To handle these unique requirements, many insurance companies have tailor made legacy systems that require a large IT staff to keep them responsive. Although these systems did, at one time, provide a competitive advantage, they are proving difficult to modernize and replace today.
As new threats from upstarts and developing technologies are beginning to reinvent insurance services, many insurance companies are unsure of the best steps to take moving forward.
The insurance industry is limited by custom-made software
Today, the insurance industry tends to rely on legacy systems and falls behind other sectors when it comes to software as a service and digital transformation. In addition to being difficult to maintain, legacy systems also have security and privacy concerns — creating issues in terms of regulatory compliance.
A high dependence on custom-made software will ultimately limit an insurance company’s ability to address changing environments and cause their ability to respond effectively to industry changes — or threats — to be highly dependent on the agility of their IT teams.
Improving IT spend
What many insurance companies don’t realize is that in an effort to “save” time and resources by holding onto outdated systems, they are really spending more maintaining old technology that is inevitably going to fail. As a result, many insurance companies find themselves spending more on IT than any other sector while also falling far behind other sectors in their technological environment.
Perhaps the most viable way to improve IT spending is to shift from a reactive approach to a proactive approach. In other words, rather than reacting to issues that arise, such as an equipment failure, companies should be proactive and replace equipment before it breaks.
Run, grow, transform
IT spending falls under many categories, and it can be helpful to understand how an organization’s level of spending compares with industry benchmarks. For example, if an organization is spending a higher percentage of its IT budget on running its business than its peers, it may be lacking in investments to allow the business to grow, or it may be falling behind in the innovations needed to keep up or exceed the competition.
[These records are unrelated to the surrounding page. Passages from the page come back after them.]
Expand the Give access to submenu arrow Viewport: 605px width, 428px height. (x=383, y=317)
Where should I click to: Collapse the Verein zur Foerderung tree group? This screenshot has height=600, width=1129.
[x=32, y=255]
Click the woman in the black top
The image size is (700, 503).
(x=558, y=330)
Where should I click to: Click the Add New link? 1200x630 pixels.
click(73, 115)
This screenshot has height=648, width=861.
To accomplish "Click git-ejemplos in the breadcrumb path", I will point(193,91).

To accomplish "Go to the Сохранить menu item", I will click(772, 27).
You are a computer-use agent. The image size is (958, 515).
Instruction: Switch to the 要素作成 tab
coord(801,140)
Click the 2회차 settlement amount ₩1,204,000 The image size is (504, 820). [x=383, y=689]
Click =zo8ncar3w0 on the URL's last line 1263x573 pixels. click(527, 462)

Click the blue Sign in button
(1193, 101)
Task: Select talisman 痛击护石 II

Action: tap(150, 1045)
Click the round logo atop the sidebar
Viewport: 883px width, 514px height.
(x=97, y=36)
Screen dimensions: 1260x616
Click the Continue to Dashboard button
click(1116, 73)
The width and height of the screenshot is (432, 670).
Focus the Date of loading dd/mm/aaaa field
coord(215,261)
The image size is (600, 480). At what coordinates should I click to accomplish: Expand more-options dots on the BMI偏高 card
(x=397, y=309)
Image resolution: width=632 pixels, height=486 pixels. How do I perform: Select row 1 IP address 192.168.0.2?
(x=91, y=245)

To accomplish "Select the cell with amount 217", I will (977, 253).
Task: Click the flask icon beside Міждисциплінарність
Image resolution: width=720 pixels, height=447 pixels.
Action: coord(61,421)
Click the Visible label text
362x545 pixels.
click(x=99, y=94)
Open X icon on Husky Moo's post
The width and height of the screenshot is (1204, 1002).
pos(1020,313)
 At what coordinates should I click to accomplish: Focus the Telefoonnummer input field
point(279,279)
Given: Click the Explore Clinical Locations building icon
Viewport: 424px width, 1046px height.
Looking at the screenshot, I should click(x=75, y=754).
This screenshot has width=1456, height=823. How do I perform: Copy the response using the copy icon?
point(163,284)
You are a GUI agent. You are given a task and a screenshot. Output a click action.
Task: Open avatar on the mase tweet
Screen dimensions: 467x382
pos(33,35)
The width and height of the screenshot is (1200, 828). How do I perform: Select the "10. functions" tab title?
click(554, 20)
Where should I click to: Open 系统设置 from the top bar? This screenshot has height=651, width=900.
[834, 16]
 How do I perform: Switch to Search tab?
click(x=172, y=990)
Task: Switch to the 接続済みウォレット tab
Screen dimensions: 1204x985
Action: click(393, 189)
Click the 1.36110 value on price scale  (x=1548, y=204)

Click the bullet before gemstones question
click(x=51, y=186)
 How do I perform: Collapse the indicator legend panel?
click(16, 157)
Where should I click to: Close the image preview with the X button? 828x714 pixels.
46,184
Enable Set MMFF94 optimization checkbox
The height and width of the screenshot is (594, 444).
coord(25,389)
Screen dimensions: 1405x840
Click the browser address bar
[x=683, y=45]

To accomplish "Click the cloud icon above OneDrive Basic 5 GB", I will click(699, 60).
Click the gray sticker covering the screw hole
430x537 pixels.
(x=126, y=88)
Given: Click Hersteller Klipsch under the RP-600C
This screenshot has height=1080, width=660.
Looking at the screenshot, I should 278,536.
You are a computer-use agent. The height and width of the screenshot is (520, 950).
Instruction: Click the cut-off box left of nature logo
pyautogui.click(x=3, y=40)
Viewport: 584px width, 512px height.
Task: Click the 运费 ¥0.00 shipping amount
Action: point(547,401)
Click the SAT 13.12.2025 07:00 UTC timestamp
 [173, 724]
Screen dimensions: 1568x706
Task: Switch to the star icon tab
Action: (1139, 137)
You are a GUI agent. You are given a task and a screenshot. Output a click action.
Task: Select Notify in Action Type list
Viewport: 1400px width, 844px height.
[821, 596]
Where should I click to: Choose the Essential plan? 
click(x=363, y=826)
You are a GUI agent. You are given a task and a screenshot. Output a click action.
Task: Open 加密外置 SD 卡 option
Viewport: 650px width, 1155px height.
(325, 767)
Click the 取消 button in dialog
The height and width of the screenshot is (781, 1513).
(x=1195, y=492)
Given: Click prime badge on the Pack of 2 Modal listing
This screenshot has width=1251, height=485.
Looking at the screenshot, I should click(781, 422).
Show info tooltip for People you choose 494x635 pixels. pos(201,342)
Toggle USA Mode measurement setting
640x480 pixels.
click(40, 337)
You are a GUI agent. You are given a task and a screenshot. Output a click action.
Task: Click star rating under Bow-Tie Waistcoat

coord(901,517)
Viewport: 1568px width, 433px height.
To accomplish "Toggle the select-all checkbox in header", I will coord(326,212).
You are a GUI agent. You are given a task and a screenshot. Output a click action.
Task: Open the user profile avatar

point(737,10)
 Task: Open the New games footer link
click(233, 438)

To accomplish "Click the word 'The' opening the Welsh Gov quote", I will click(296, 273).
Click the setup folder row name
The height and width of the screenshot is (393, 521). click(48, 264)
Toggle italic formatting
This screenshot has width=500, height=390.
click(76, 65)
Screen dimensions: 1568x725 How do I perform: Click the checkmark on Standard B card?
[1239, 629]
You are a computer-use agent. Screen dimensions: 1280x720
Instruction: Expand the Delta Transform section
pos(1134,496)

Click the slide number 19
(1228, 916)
Here at WIN, we like to place IT spending into one of three main categories: run, grow, and transform.
Run refers to ongoing support for the current level of business (“keeping the lights on”).
Growing the business means enabling business growth or improved profitability.
Transforming the business means empowering the business to gain new strategic advantages.
Understanding your organization’s IT maturity
The first step to moving from a reactive approach to one that’s proactive, is to understand where your IT ranks against maturity standards. Dimensions to measure include organizational readiness, workflow design and management, and technology fitness. From there you can assess your organization’s:
- IT Organizational Structure
- IT Workflows
- Key Individuals
- Cybersecurity and Data Management
- Applications and Application Architecture
- Business Continuity and Risk Management
Knowing where your company lands in these categories creates the opportunity to compare against your target maturity and prioritize activities to achieve it.
We can partner with you to help you modernize
If you’re planning for transformation and know your infrastructure isn’t where it needs to be, we can partner with you to identify the modernization efforts to get you there. Here at WIN, we utilize an organizational maturity model to locate where your IT organization ranks against maturity standards. Interested in learning more? Contact us at email@example.com.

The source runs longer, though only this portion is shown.